**WHAT IS BEING ASKED**
State how many lines of the records below contain the word "screenshot". Reply with the number alone.

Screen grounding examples
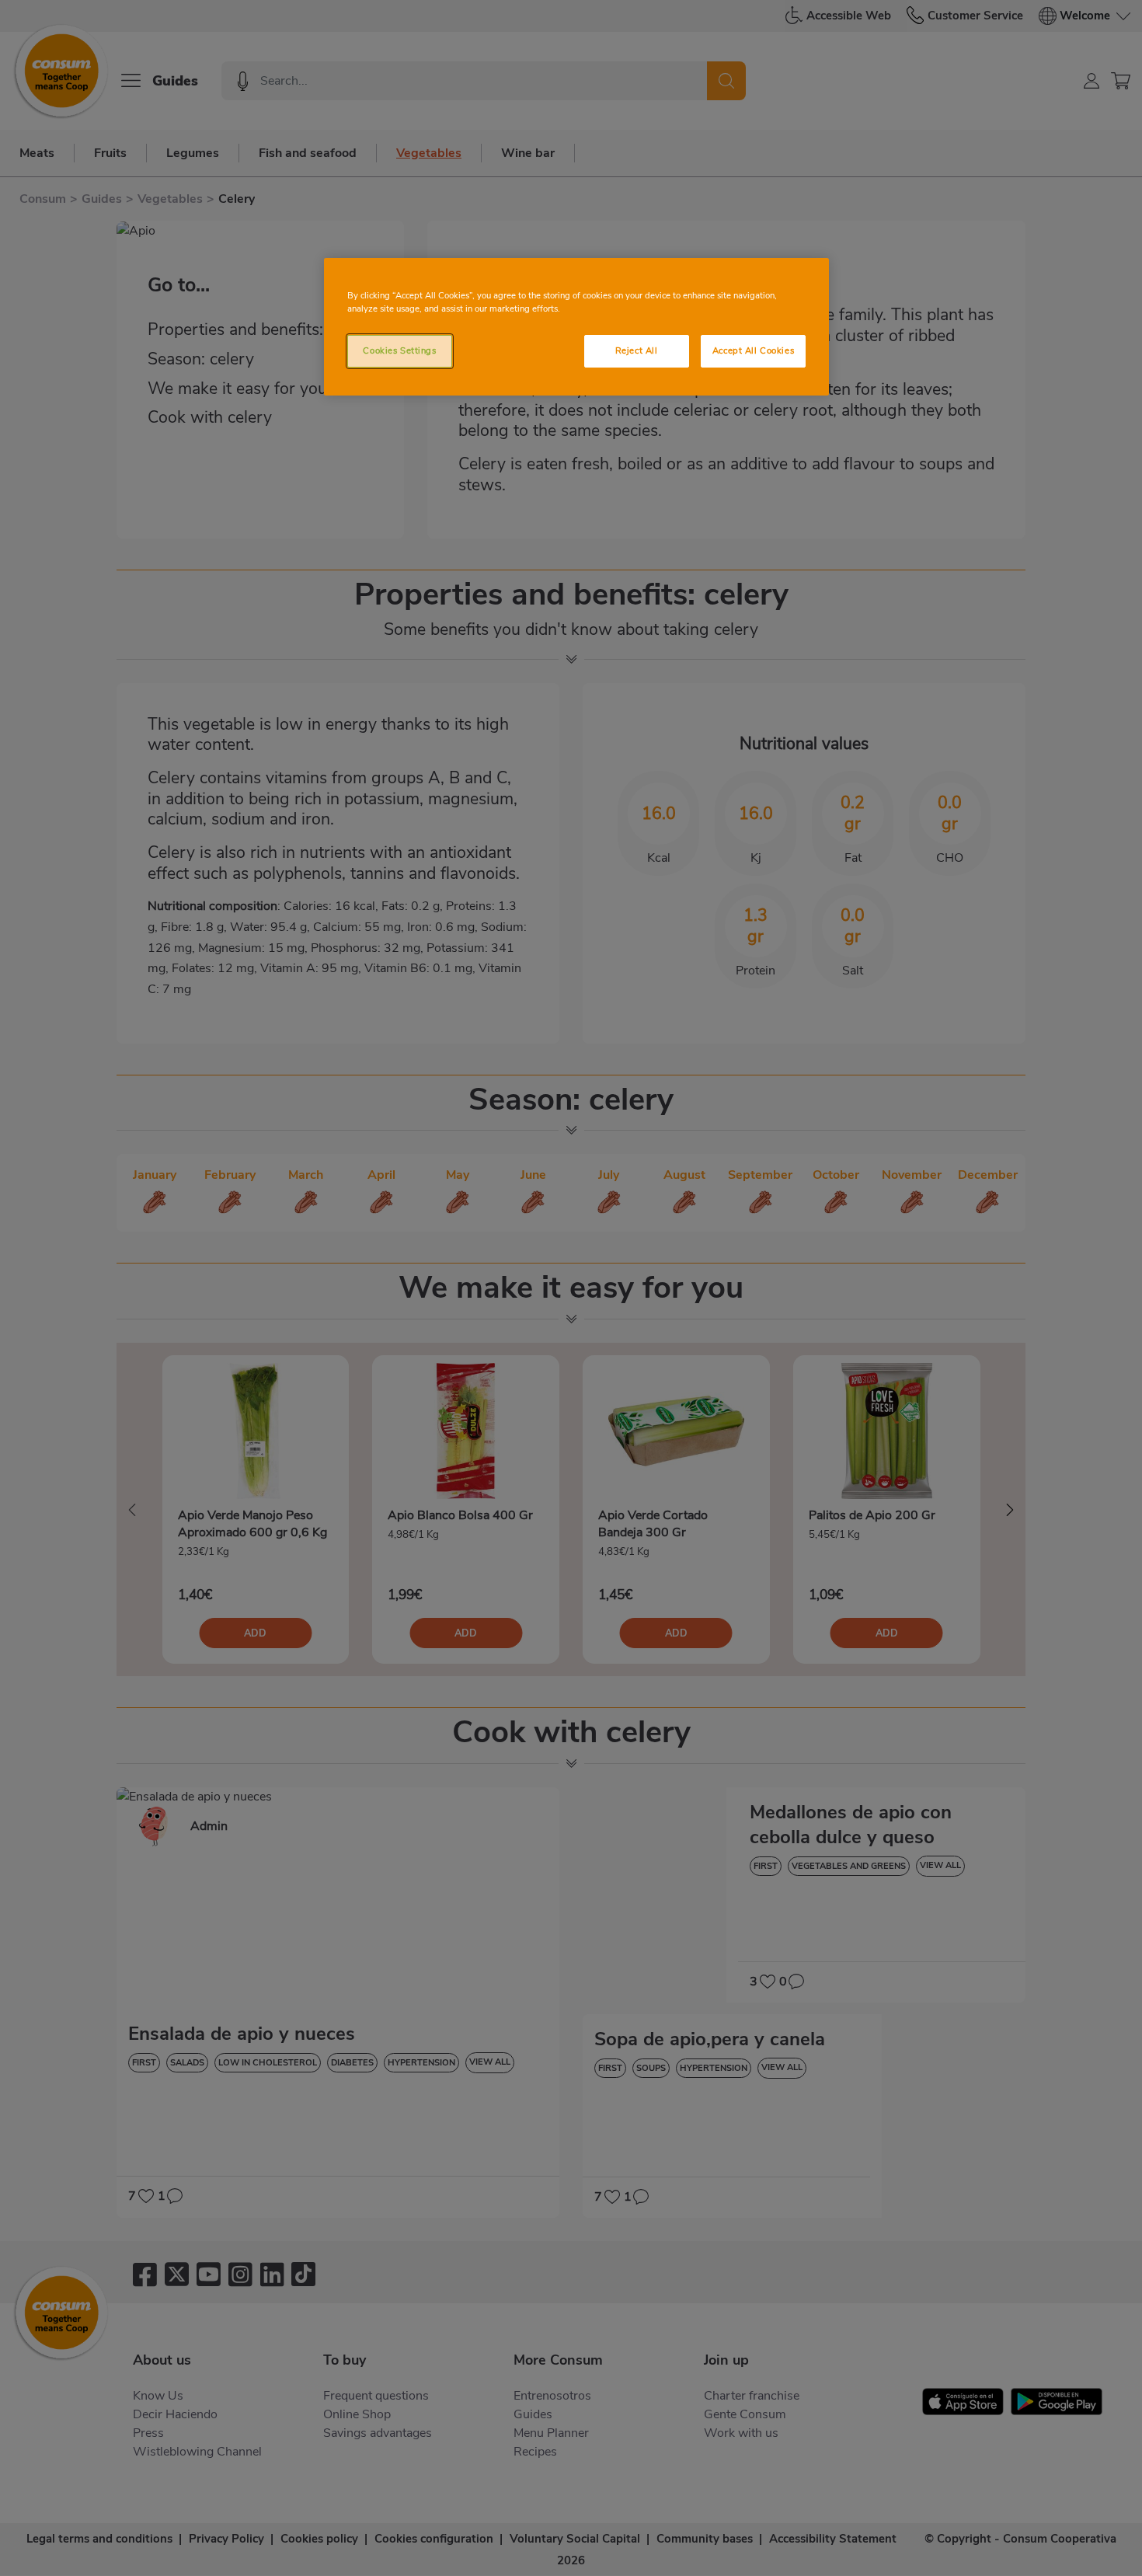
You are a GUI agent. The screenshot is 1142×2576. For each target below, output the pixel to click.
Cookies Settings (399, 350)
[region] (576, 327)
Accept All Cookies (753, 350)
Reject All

---

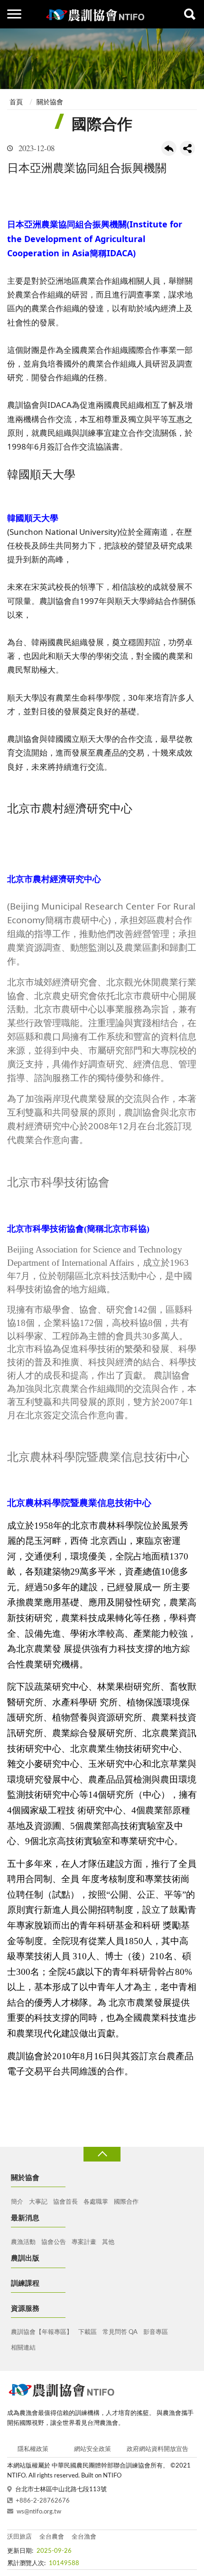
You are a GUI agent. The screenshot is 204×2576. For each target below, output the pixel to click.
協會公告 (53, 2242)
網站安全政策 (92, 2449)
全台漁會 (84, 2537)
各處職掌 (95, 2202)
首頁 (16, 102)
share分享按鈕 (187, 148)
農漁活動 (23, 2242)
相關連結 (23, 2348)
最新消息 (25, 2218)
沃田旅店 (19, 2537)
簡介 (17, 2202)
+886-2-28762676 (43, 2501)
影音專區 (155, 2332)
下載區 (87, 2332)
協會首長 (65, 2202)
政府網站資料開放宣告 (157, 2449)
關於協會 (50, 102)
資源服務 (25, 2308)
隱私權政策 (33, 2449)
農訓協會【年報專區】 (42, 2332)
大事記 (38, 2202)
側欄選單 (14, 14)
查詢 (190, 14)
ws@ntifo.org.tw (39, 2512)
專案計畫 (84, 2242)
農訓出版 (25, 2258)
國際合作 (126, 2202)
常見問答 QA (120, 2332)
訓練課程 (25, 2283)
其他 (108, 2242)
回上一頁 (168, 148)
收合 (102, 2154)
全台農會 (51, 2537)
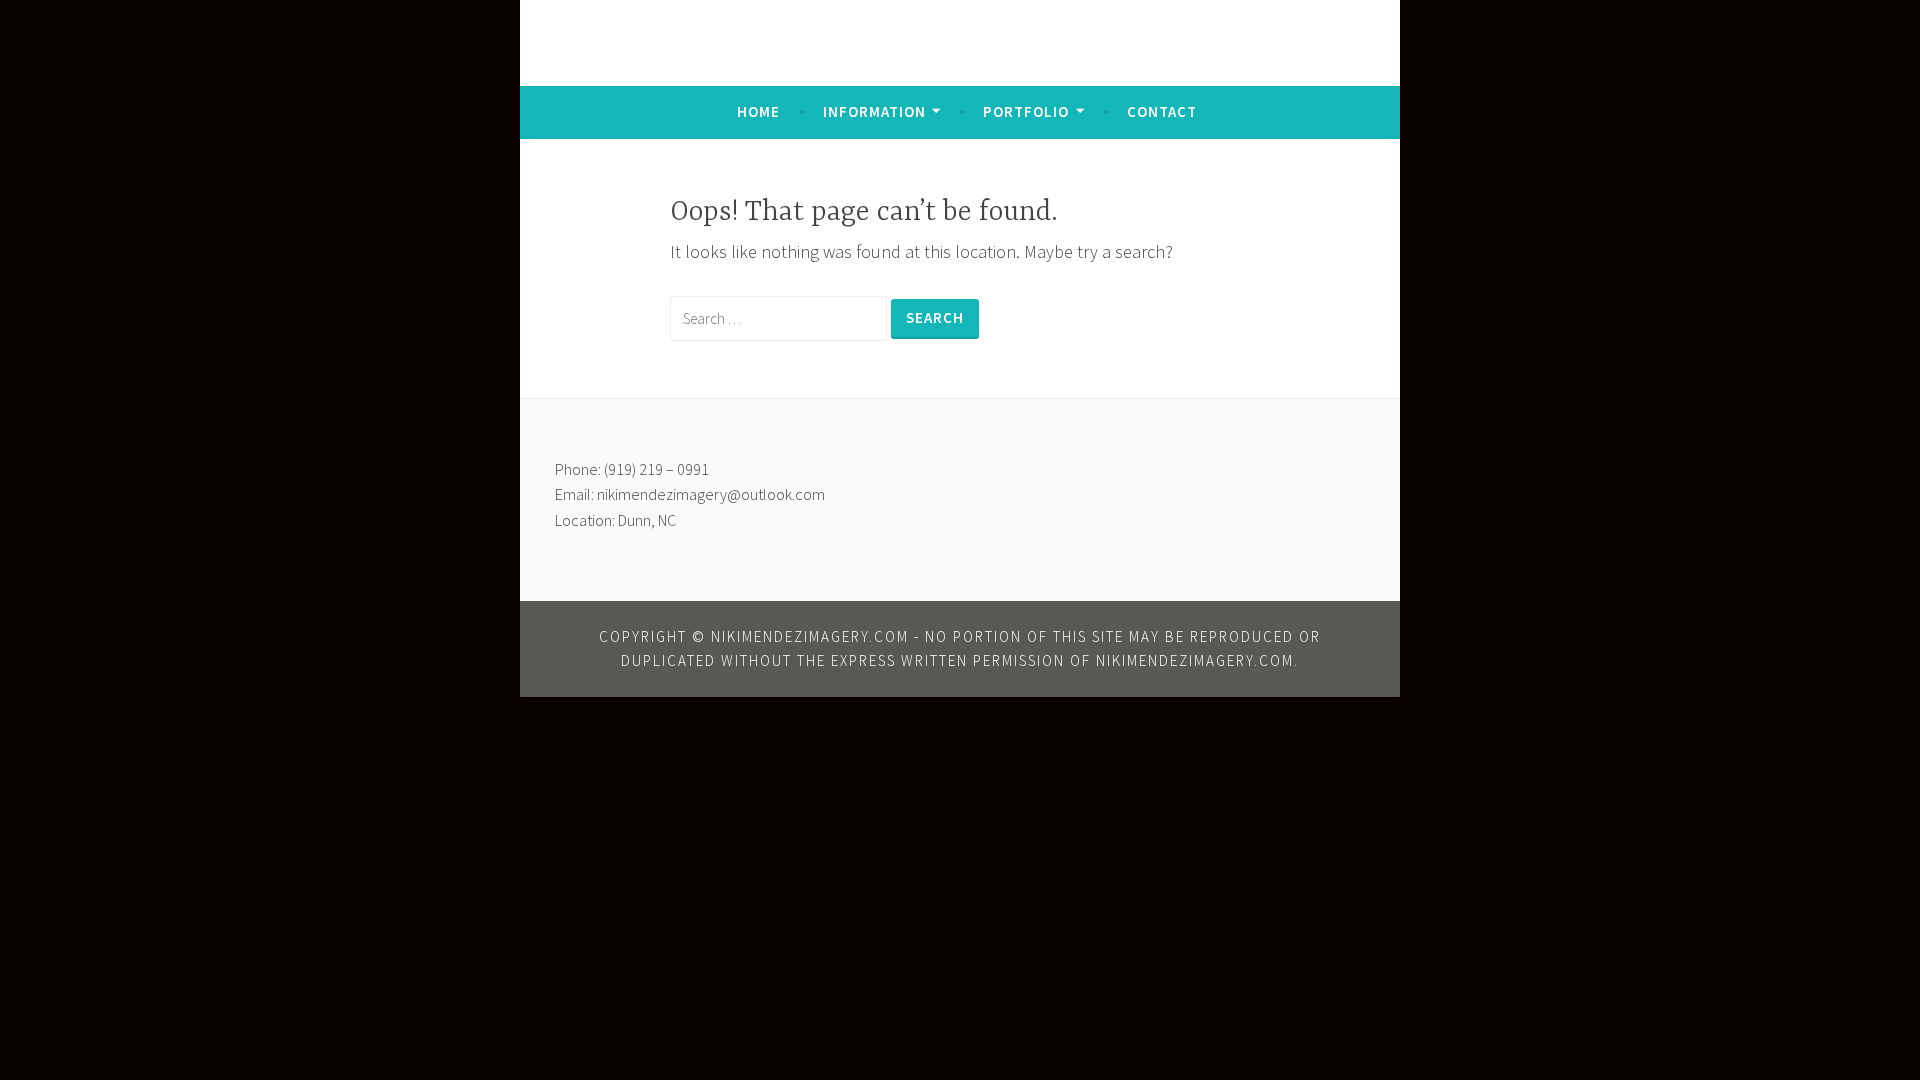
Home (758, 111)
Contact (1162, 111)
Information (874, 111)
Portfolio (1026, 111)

==

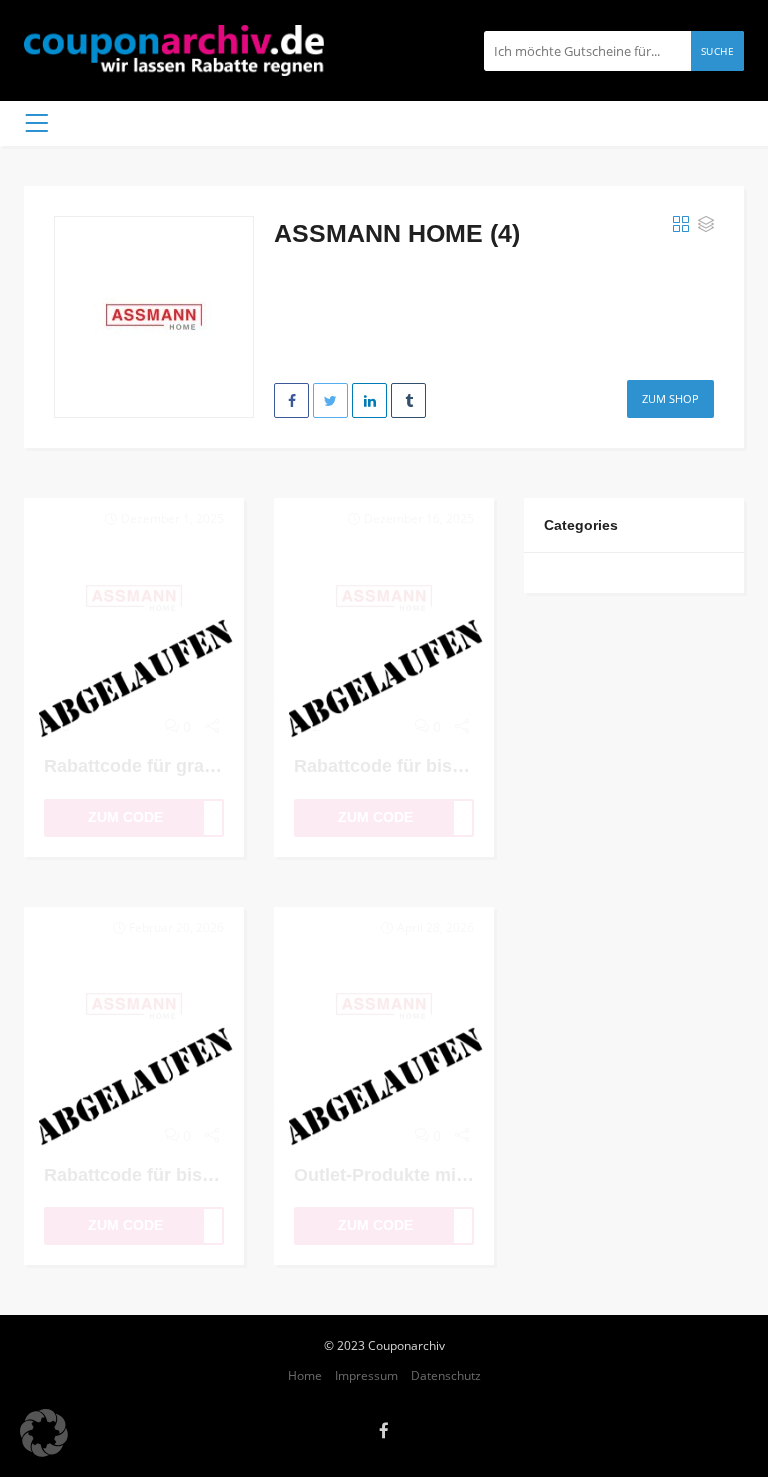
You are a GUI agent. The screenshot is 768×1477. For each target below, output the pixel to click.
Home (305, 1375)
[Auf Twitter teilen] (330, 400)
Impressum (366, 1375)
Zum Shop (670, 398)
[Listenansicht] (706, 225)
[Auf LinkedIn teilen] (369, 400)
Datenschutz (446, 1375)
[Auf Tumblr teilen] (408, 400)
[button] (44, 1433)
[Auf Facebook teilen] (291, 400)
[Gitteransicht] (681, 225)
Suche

**SOLUTION FOR THIS PROBLEM**
3